Callum's Old Safehouse
Chapter 27 · ~2.2k words
Callum takes me to the motel from Tessa's first video because he finally admits it used to be one of his fallback locations when a source needed to vanish between publication and retaliation. Room 14 is empty when we get there, stripped down to cigarette smell and floral bedspread. But the front-desk clerk remembers the woman who paid cash, changed hair color twice in one week, and never used housekeeping.
"She limped," the clerk says. "Always tipped like she thought guilt was currency."
That sounds enough like Tessa to make me lean on the counter harder than dignity permits. The clerk lets us into the back office and hands over a box of abandoned-property items because, apparently, Greybridge scandal now comes with customer service. Inside are motel soaps, a pharmacy receipt, false IDs, and one spiral notebook half filled in Tessa's hand.
The first pages are logistics: routes, license plates, names of girls moved from Harbor House to private "retreats" that were really donor-owned properties. The later pages turn personal in a way Tessa never allowed herself to be out loud.
Sloane married him because I taught her that choosing safety was smarter than choosing me. I hate her for surviving in the shape he offered.

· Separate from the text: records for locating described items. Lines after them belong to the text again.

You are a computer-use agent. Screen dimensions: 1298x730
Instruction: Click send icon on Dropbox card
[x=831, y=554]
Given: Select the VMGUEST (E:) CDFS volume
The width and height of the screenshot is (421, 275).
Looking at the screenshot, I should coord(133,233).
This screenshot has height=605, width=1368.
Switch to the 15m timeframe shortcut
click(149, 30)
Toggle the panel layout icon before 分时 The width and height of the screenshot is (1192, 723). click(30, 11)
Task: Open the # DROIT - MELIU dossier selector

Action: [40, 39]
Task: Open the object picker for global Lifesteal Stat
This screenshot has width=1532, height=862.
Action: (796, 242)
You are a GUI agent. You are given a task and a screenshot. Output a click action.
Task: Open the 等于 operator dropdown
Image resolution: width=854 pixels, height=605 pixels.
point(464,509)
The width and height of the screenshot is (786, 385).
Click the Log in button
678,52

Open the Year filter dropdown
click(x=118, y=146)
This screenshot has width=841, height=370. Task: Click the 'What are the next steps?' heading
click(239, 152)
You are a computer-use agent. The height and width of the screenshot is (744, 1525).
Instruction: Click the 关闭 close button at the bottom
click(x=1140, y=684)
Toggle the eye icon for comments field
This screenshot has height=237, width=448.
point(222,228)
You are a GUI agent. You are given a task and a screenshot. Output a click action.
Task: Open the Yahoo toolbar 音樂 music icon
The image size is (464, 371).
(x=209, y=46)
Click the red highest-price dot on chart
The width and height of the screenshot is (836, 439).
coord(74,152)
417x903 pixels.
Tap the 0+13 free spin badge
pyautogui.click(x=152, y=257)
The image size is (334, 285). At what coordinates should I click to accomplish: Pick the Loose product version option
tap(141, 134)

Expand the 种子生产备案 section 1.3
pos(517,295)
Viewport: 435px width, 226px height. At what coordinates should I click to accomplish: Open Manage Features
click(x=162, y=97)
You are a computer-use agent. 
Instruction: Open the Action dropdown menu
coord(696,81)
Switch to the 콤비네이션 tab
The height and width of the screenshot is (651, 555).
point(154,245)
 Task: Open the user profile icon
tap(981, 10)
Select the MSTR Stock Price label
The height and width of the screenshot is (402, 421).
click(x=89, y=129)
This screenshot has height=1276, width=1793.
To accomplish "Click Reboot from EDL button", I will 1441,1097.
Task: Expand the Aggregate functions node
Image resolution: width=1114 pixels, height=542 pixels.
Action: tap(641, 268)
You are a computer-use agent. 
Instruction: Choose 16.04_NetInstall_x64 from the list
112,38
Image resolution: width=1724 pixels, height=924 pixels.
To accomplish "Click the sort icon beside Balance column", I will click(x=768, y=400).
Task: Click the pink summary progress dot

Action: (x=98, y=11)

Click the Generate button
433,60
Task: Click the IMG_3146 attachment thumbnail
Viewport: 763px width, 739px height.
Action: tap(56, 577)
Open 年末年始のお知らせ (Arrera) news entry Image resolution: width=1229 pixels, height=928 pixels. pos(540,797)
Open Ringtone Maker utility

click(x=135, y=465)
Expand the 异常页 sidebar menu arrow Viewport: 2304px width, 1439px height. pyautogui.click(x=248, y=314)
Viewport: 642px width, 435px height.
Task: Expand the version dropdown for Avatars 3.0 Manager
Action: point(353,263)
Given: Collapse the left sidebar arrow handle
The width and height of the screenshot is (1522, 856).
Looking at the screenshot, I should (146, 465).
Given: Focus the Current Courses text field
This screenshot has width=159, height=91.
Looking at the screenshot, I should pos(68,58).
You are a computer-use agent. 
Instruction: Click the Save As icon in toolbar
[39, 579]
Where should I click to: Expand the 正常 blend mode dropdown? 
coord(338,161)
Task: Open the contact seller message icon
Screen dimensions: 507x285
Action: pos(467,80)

I stop breathing for a second. Callum sees the line over my shoulder and politely looks away, which is almost worse. A few pages later Tessa writes about Poppy's dance recital, watched from a parking lot through binoculars. Then about trying to send postcards through Owen because he once cried when he thought he had lost both me and the child. The sentence underneath is sharp enough to cut through paper: He cries and still chooses power every time.
"She really was talking to him," I say.
"Some of the time," Callum says. "The rest she routed through me or old volunteers. Every attempt carried risk."
"Why not come to me?"
He is quiet just long enough to make the answer useless before he gives it. "Because the day she learned you married him, she stopped believing you wanted the same truth she did."
I close the notebook too fast. Underneath it lies one final thing: a motel stationery envelope labeled If I am dead again.